• _Goal_
Update the material from the line containing "Task: Open Speicherkonten" down to the end, replacing "separator" with "divider" and leaving everything else unchanged. Give only those lines.
++++ Material
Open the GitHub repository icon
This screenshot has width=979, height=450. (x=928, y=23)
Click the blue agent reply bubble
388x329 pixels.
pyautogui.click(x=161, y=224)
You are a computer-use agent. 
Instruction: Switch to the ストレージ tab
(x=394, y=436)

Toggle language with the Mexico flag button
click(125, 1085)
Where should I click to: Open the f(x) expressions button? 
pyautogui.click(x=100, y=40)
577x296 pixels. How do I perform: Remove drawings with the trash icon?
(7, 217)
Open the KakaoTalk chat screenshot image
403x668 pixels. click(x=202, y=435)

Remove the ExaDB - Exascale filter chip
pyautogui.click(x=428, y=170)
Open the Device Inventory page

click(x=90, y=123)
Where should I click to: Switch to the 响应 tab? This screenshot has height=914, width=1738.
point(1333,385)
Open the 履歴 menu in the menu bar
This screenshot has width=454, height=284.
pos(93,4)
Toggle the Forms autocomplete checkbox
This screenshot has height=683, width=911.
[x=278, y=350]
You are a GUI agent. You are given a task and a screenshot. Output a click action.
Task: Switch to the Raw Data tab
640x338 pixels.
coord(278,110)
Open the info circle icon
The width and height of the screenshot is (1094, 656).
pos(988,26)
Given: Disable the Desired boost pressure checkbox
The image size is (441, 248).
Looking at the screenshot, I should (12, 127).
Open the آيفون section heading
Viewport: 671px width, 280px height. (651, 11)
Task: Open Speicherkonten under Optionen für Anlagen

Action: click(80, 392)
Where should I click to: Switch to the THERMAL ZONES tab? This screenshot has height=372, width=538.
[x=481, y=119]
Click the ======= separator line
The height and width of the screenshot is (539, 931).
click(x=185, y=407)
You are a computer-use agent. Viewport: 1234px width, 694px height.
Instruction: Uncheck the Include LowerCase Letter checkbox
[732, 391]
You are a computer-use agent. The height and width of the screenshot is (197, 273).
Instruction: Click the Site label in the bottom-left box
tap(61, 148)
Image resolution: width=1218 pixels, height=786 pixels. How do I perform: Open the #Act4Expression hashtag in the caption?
++++++++
• _Expected answer_
Task: Open Speicherkonten under Optionen für Anlagen

Action: click(80, 392)
Where should I click to: Switch to the THERMAL ZONES tab? This screenshot has height=372, width=538.
[x=481, y=119]
Click the ======= divider line
The height and width of the screenshot is (539, 931).
click(x=185, y=407)
You are a computer-use agent. Viewport: 1234px width, 694px height.
Instruction: Uncheck the Include LowerCase Letter checkbox
[732, 391]
You are a computer-use agent. The height and width of the screenshot is (197, 273).
Instruction: Click the Site label in the bottom-left box
tap(61, 148)
Image resolution: width=1218 pixels, height=786 pixels. How do I perform: Open the #Act4Expression hashtag in the caption?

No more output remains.